- Sire: Salieri
- Grandsire: Accipiter
- Dam: Biscarina
- Damsire: Biscay
- Sex: Gelding
- Foaled: 1988
- Country: Australia
- Colour: Grey
- Trainer: Lee Freedman
- Record: 36: 16-5-5
- Earnings: A$2,319,128

Major wins
- Group One Lightning Stakes (1992 & 1993) Oakleigh Plate (1992) Newmarket Handicap (1992) The Galaxy (1992) Futurity Stakes (1993 & 1995) George Ryder Stakes (1993) Group Two QTC Cup (1992) Moir Stakes (1992) Stanley Wootton Stakes (1993) Group Three Rubiton Stakes (1993 & 1995) Caulfield Sprint (1994)

Honours
- Schillaci Stakes

= Schillaci (horse) =

Australian-bred Thoroughbred racehorse

Schillaci (1988–2001) was an Australian Thoroughbred racehorse who was an eight-time Group One winner. He was by Salieri (USA) out of Biscarina (Biscay-Forina).

==Background==
Schillaci was purchased in the 1990 yearling sales for $70,000, and was named after Salvatore Schillaci, who was the leading goal scorer at the 1990 World Cup.

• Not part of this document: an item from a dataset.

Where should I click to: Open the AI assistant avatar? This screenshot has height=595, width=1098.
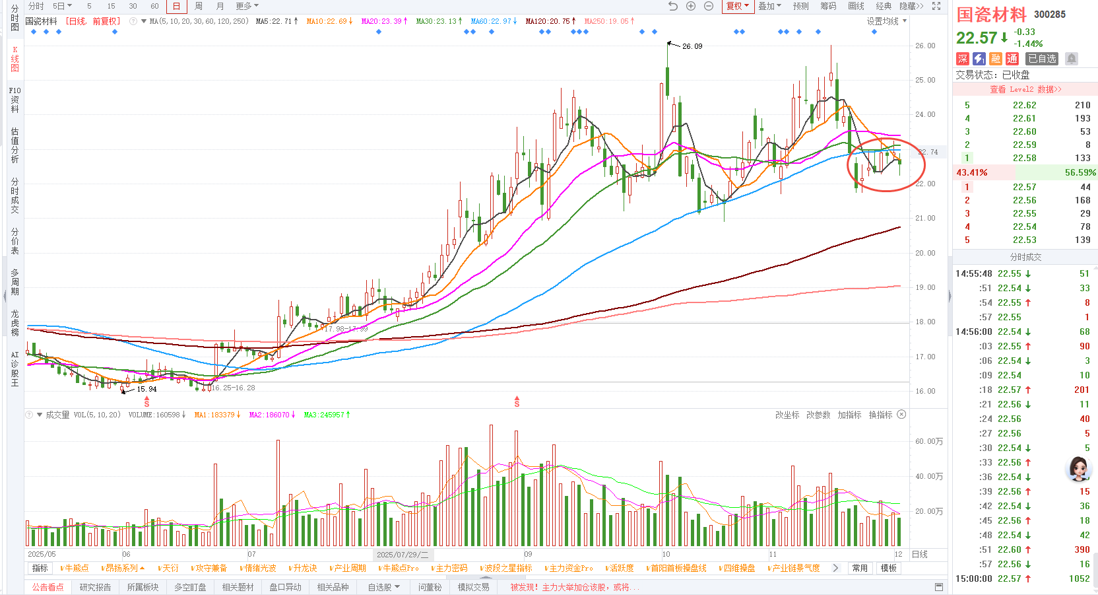point(1079,469)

Another horse, purchased with Schillaci, was named Baggio - after Roberto Baggio, one of Salvatore Schillaci's teammates. Baggio was a consistent stakes performer in Brisbane.

==Racing career==
Schillaci was unraced at two, and made his debut in a Kyneton maiden on 22 October 1991, where he defeated Mavournae, who, like Schillaci, would go on to win the Rubiton Stakes. Schillaci was spelled after two more starts, which produced a win in fast time at Sandown in late-November. In the new year, Schillaci was catapulted straight into Group One company, and won the Lightning Stakes, the Oakleigh Plate, and the Newmarket Handicap in successive starts. In winning these races, the grey had become a triple-Group One winner after just six starts, and only the second horse, after Placid Ark in 1987, to complete the treble. Schillaci was then taken to Sydney, where he was beaten on protest by Alishan in the Canterbury Stakes, and won his fourth Group One race, The Galaxy. In Brisbane, he added the QTC Cup, and carried the big weight of 56.5 kilograms when unplaced behind Rough Habit in the Stradbroke Handicap.

At four, Schillaci won a further six races, including Group One wins in the Lightning, the Futurity, and the George Ryder Stakes. He failed to win in five starts at five, but won three more races at six. According to trainer Lee Freedman, Schillaci was 'never quite right' as an older horse, but made a winning comeback in the Caulfield Sprint, on Cup day, and won his final Group One race in the autumn's Futurity Stakes.

==Retirement==
After his final start – a second in the Stradbroke Handicap – Schillaci was retired to a property near Seymour.